I quickly hurried down the stairs only to find my mother throwing anything she could lay her hands on and throwing  it at my dad.Beads of tears started cascading down my full cheeks and a sob escaped my lips.They immediately averted their gaze towards me in utter shock when they noticed my presence in the room with sorrow in their eyes, trying to console me as if trying to say  that what I had just witnessed was a just a complex form of hallucination." Look, it's not what you think.......I......uuum...we were just trying to uuuuum....ha!ha!Uuuuum Michael....you tell her???!"My mother squinted her eyes and smiled wierdly trying to cover up the whole incident.

"Mom!!...Dad!!Why are you fighting....ngttngttph!What's going on mom!!" I shouted whereas tears were still flowing down my eyes from the lacrimal ducts."Sweetie.., said my dad , "we have grown-up issues day-to-day, for now you are still too young to know what I means but I promise you, I will solve everything and make up for what I did...promise!" I did not know whether he meant that or only said to console me but what I know is that I believed everything he said  and that made me feel better or so I thought.

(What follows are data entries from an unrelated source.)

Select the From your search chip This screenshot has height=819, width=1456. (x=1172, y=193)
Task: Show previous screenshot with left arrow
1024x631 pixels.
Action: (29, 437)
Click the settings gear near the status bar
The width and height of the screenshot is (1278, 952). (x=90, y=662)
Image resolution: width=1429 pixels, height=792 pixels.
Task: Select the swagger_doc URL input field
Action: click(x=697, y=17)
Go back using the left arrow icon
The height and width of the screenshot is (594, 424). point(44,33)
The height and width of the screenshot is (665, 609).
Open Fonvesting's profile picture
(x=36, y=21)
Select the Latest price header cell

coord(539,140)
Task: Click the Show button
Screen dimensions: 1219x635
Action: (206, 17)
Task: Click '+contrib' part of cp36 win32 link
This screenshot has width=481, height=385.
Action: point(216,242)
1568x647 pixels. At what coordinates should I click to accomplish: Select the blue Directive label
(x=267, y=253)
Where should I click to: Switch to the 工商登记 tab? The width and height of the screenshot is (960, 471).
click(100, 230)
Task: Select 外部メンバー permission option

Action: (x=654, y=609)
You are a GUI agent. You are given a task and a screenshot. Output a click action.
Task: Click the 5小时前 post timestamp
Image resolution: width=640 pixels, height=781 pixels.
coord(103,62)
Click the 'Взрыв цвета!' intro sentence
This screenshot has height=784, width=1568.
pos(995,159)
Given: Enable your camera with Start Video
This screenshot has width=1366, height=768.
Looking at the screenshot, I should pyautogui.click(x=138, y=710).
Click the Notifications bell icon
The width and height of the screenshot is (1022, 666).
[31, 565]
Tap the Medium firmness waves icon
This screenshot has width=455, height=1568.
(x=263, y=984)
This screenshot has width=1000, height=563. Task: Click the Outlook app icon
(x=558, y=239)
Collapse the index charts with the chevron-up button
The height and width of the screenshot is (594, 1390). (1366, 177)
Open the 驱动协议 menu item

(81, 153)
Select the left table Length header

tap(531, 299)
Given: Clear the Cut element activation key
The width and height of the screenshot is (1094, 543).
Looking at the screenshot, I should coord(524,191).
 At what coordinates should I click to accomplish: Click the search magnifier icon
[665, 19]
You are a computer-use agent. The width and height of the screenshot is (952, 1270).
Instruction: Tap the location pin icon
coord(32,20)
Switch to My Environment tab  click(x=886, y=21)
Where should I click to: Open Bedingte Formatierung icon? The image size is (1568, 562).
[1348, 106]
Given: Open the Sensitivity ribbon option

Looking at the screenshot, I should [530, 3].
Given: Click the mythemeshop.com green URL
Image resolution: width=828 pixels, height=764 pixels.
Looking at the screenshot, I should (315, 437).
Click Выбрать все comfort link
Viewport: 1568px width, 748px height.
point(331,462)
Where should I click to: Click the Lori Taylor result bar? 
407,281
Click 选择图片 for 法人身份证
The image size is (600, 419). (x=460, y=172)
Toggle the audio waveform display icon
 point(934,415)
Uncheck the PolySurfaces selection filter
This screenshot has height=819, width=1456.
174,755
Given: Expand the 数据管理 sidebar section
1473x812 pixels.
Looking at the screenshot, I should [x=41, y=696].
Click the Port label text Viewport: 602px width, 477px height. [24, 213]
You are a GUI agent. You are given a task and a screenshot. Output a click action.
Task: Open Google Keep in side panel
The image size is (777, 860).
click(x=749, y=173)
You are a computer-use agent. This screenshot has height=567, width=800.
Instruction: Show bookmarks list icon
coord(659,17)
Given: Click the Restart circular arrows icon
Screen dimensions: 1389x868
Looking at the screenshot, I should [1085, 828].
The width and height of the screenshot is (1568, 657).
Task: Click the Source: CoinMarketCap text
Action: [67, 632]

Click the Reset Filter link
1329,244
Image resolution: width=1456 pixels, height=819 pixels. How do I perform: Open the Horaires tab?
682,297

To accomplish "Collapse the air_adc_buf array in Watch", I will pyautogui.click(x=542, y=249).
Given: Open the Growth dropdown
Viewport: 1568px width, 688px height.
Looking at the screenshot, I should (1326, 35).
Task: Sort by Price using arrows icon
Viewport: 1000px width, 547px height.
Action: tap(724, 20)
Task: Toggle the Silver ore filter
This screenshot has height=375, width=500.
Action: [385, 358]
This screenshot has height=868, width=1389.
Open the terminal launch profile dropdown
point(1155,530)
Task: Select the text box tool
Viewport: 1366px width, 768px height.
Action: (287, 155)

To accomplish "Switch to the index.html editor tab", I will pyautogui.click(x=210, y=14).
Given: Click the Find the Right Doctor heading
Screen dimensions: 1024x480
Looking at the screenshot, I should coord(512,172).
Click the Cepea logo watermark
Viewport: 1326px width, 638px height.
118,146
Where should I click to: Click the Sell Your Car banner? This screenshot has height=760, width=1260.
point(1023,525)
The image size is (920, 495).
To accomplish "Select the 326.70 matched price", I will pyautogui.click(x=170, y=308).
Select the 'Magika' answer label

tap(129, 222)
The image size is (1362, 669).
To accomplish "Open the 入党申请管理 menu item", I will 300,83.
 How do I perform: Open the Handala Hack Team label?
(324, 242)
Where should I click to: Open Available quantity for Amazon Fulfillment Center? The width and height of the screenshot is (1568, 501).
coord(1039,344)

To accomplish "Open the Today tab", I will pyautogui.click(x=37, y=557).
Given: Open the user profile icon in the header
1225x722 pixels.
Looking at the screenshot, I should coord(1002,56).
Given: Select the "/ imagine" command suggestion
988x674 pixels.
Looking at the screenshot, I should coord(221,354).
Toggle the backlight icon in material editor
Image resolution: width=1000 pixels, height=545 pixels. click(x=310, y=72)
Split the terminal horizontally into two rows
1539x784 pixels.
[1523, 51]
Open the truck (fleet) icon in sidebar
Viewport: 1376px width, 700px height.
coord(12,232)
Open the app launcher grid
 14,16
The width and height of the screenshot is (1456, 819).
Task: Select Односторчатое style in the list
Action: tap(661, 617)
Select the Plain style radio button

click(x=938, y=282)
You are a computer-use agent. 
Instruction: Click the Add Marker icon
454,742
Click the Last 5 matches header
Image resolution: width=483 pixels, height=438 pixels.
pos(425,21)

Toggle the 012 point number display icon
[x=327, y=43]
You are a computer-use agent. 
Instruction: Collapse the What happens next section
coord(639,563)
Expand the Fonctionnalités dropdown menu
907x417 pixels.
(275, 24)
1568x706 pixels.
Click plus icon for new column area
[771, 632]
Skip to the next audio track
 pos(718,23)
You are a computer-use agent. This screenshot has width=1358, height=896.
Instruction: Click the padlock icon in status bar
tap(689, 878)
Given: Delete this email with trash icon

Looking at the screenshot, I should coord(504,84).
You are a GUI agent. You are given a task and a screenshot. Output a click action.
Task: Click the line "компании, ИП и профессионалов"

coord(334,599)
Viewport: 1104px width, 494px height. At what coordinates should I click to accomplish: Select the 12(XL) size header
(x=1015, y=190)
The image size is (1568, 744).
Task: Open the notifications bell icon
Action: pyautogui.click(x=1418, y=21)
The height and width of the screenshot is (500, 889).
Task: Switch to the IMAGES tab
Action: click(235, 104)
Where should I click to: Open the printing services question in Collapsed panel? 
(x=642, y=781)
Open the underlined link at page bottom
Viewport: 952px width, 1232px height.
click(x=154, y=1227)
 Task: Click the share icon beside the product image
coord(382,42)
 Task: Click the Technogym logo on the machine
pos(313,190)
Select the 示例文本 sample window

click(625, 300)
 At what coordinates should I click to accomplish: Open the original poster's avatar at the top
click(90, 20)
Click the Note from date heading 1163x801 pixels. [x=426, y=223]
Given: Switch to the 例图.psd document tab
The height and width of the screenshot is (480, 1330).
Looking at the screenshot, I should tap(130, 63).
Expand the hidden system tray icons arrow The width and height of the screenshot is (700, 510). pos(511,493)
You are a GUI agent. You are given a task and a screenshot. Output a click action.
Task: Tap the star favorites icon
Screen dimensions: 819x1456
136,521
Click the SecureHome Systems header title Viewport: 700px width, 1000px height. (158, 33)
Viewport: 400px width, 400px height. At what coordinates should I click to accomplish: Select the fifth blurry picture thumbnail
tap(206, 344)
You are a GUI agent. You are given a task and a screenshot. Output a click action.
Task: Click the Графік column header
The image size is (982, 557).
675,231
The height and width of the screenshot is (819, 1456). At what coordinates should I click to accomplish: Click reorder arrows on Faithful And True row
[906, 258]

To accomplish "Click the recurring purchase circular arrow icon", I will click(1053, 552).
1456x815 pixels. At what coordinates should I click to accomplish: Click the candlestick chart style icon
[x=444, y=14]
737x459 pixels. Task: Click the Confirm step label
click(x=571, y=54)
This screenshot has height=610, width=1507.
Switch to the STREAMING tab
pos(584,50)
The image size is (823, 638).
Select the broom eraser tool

All the shouting, yelling and fighting then stopped after that.Ever since i was born, I have been struggling with Severe Combined Immunodeficiency Disease or better known as SCID, a condition where the body is unable to produce  cells that help the body to fight against diseases.My  parents true all sorts of remedies , they even tried to take me to surgery but all proved futile.So everywhere I went I had to take with me loads of medicines and stuffs, but that was okay so long as I had my parents' love, all until today.

They had even at one point  even tried to get me a personal bodygaurd so as to prevent me from mingling with others to avoid me from contracting any communicable diseases, because they knew that even a single harmless sickness could dangerously affect me to the extreme.Even thinking of it makes me laugh it off and sad.As at that time I think they thought I could not take care of myself(vulnerability).

When those failed, my dad took it upon himself to find me the cure to enable me to have a normal life as possible.Come to think of it, there was a time he even drew blood from my arm, but I was too young to know, and then that same day he came home with something, medicine I think and he injected me with some and waited to see my reaction but nothing happened until later that night when all hell broke loose.I felt as if my whole body was on fire, I kept tossing and turning but  nothing seemed to ease the pain and I stiffled a scream.When i never slept until morning is when I realised the state I was in, but after all that I never told my parents especially my father what happened that night.